Si Sonia Dayan-Herzbrun remonte à la genèse de l’idéologie sioniste, c’est pour mieux faire comprendre en quoi celle-ci a pesé sur ce qu’est devenu l’État d’Israël. Ce faisant, elle ouvre aussi un champ de réflexion sur une question simple : comment une idéologie coloniale fondée sur l’idée de l’émergence d’un « nouveau Juif », un juif fort et débarrassé des tares de l’« exil » — sa « faiblesse » congénitale face à l’antisémitisme —, comment donc cette idéologie qui ambitionnait de s’émanciper de l’enfermement dans le ghetto a-t-elle pu sombrer en un siècle dans une course au messianisme le plus obtus ? Tant il est vrai qu’en Israël, aujourd’hui, les « nouveaux rabbins » ont triomphé dans la guerre culturelle qu’ils ont menée depuis des décennies pour faire concorder nationalisme et messianisme, faisant du sionisme initial une utopie en voie de disparition. Au point d’arriver à influencer le débat en France puisque l’émission sur le sionisme prévue par France-Culture avec la participation de Sonia Dayan a été purement et simplement annulée.

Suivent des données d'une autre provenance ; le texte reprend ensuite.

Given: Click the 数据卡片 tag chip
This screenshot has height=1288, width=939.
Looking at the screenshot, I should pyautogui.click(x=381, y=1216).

1Homme d’État anglais, il instaure la République en 1649.

2Sauf mention contraire, les citations sont tirées de l’ouvrage de l’autrice.

3Terme yiddish signifiant «  mendiant  », «  parasite  » ou «  quémandeur  ».

4Ces citations sont tirées du livre de Béatrice Orès, Michèle Sibony et Sonia Fayman Antisionisme, une histoire juive, Syllepse, 2023.